NCC also said boards within the telecommunications industry are now expected to define risk appetite and strengthen internal risk management and audit systems to improve accountability and compliance.
Expert Perspectives
Chief Information Security Officer of Quest Merchant Bank, Maji Alamogu, warned that cyber risks have evolved beyond technical and IT concerns into major enterprise threats capable of disrupting operations, exposing customer data, and threatening institutional survival.
According to her, the growing dependence on digital systems has increased organisational exposure to ransomware attacks, third-party supply chain vulnerabilities, AI-driven threats, and operational disruptions across sectors.
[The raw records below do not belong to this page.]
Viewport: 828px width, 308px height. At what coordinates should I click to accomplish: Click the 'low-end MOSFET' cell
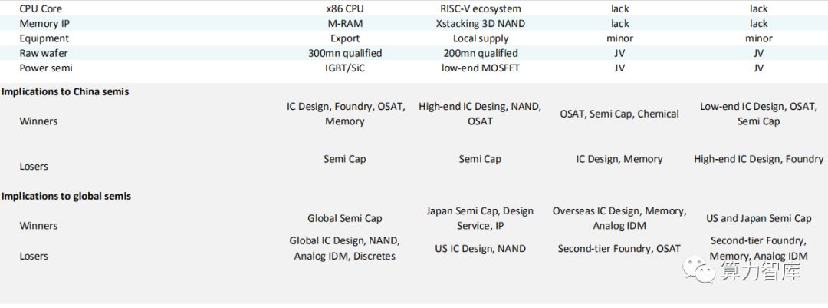coord(481,68)
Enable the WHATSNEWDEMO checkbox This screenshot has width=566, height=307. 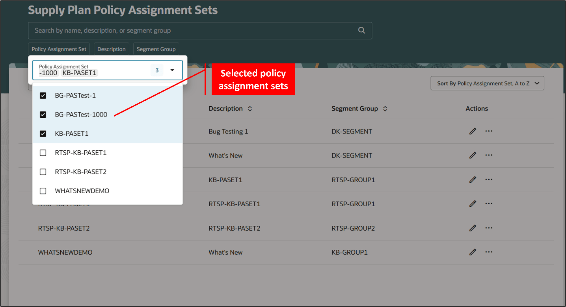[43, 191]
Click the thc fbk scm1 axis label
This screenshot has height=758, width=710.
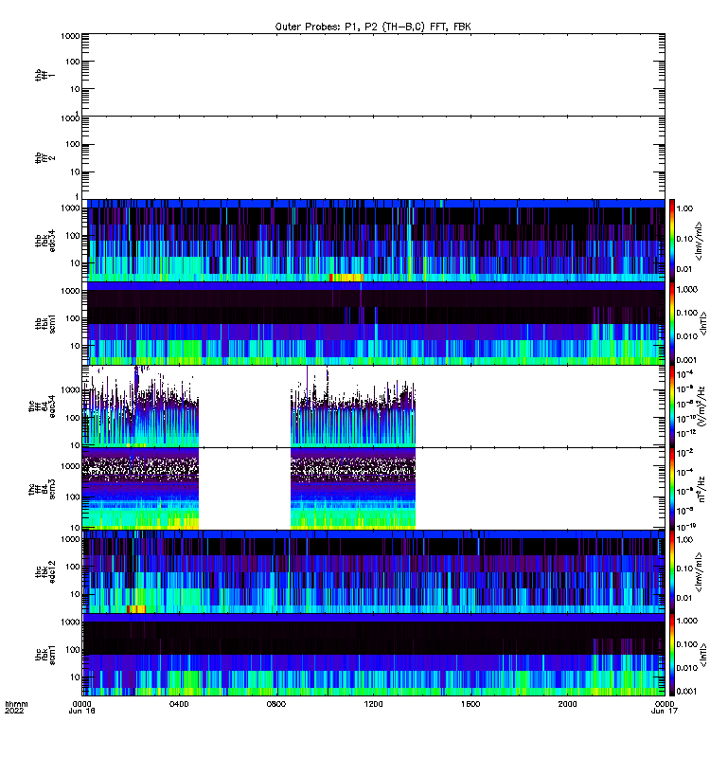pyautogui.click(x=44, y=655)
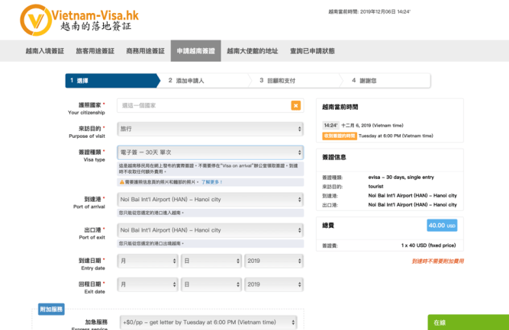The width and height of the screenshot is (509, 330).
Task: Choose the Entry date month dropdown
Action: pyautogui.click(x=147, y=261)
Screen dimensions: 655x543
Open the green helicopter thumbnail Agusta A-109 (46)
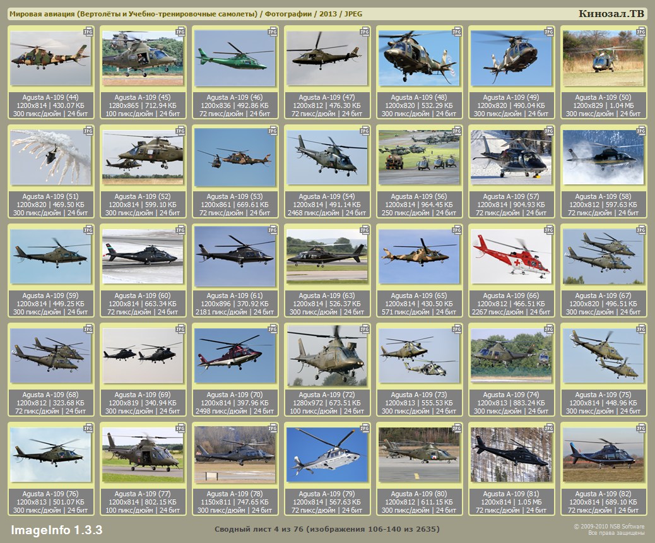pyautogui.click(x=235, y=58)
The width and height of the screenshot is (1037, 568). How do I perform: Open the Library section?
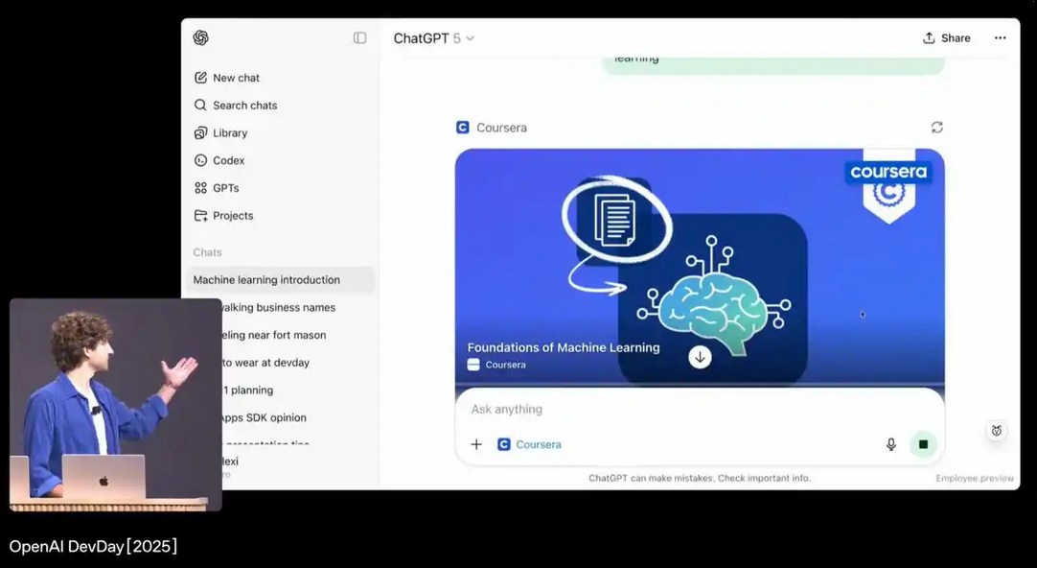point(229,133)
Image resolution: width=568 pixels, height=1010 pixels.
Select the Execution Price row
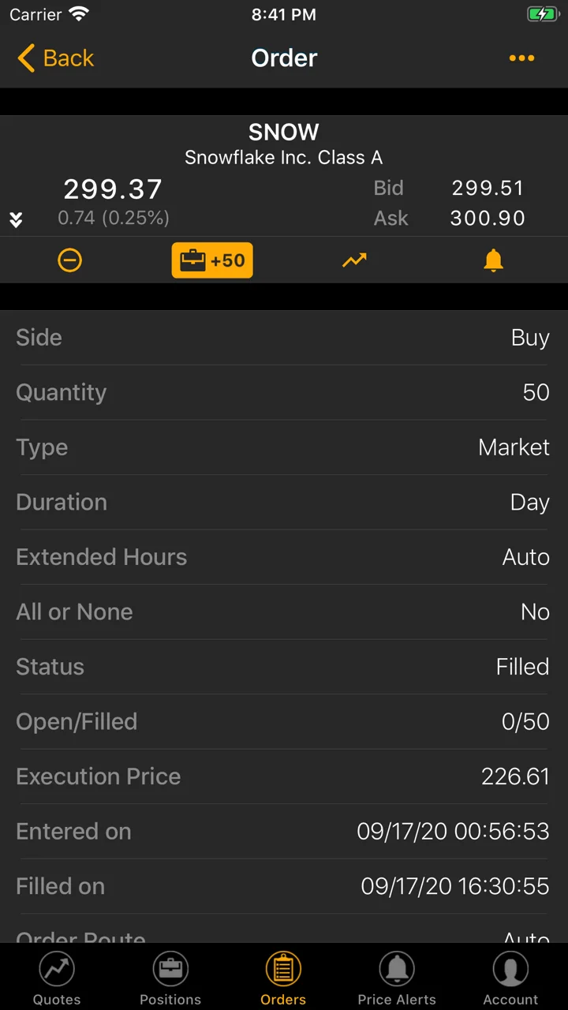[284, 776]
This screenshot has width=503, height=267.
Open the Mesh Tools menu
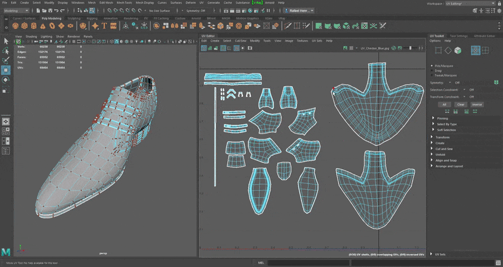[124, 2]
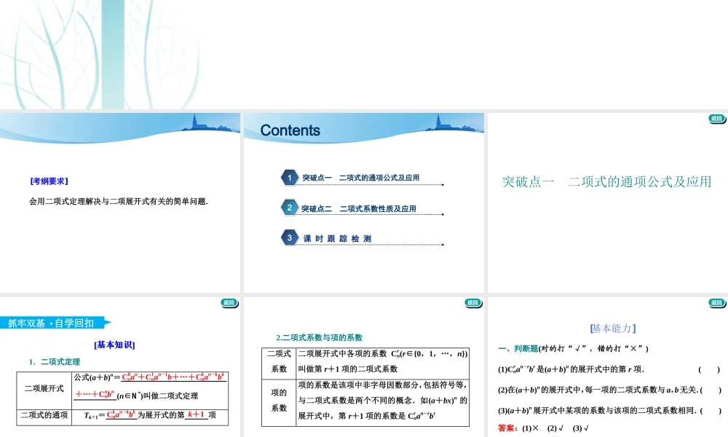728x437 pixels.
Task: Click 返回 on the 基本能力 slide
Action: pos(716,302)
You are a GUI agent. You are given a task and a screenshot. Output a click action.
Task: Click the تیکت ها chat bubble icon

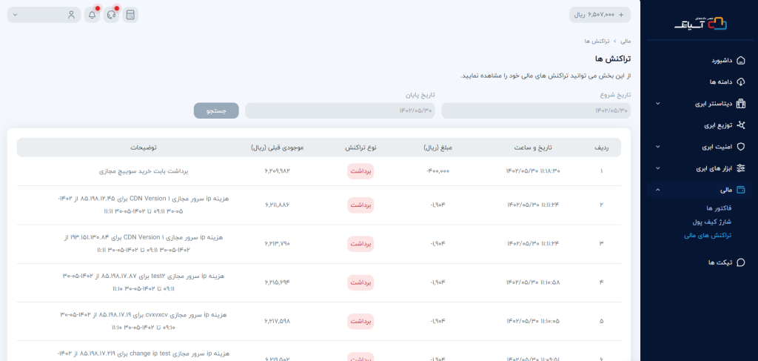coord(741,262)
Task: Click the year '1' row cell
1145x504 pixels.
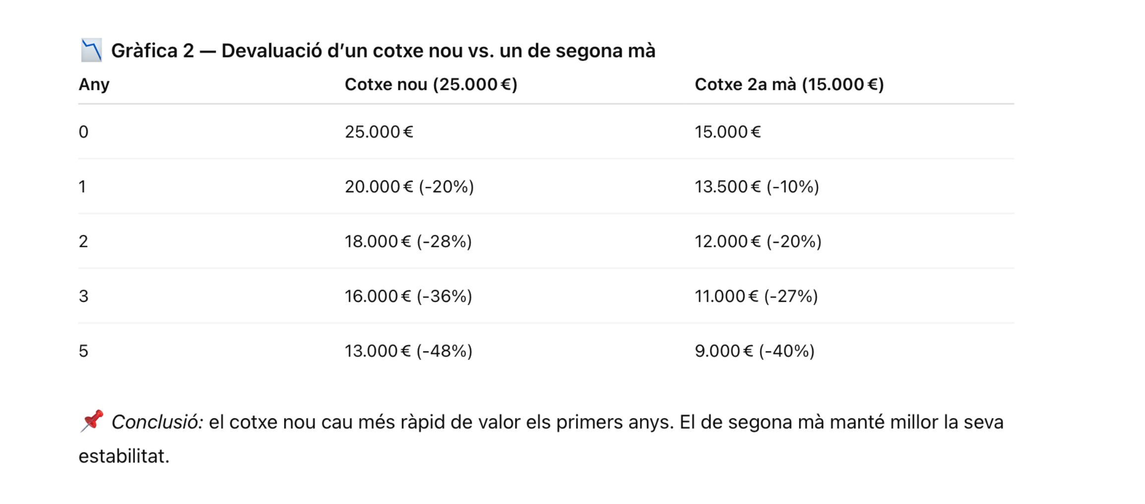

“It is no longer for the CISOs or heads of IT alone. It is now a concern for the board,” she said.
Alamogu stressed that security management must move beyond reactive IT structures to enterprise-wide governance systems integrating cybersecurity, operational resilience, data protection, compliance, and risk management into strategic decision-making.
Also speaking, Director of Halogen Security Risk Advisory and Consulting, Dr Adewale Adeagbo, said the growing complexity of insecurity is increasing operational and economic vulnerability for businesses, institutions, and citizens across the country.
According to him, security threats are becoming increasingly dynamic, interconnected, and less predictable, requiring organisations and governments to adopt more proactive and strategic risk management systems.
Representing former Ogun State governor and Chairman of the Senate Committee on Navy, Gbenga Daniel, Dr Babatunde Onadeko warned that increasingly interconnected security threats are exposing weaknesses in institutional coordination and enterprise risk management systems.
“One attack, multiple victims, and yet no single ownership of the risk,” he said, warning that “risk travels faster than responsibility” in today’s interconnected environment.
Onadeko stressed the need for governance-driven and multi-stakeholder security frameworks capable of improving coordination, intelligence sharing, institutional resilience, and proactive response systems across sectors.
Director-General of the Association of Enterprise Risk Management Professionals, Dr Olayinka Odutola, also called for more holistic and anticipatory approaches to security management, warning that many institutions still respond to threats reactively rather than proactively.
“We must be intentional. We must be anticipatory. We must be holistic, serious and focused,” he said, adding that enterprise risk management provides institutions with a framework to identify vulnerabilities early, improve preparedness, and strengthen coordinated response systems across sectors.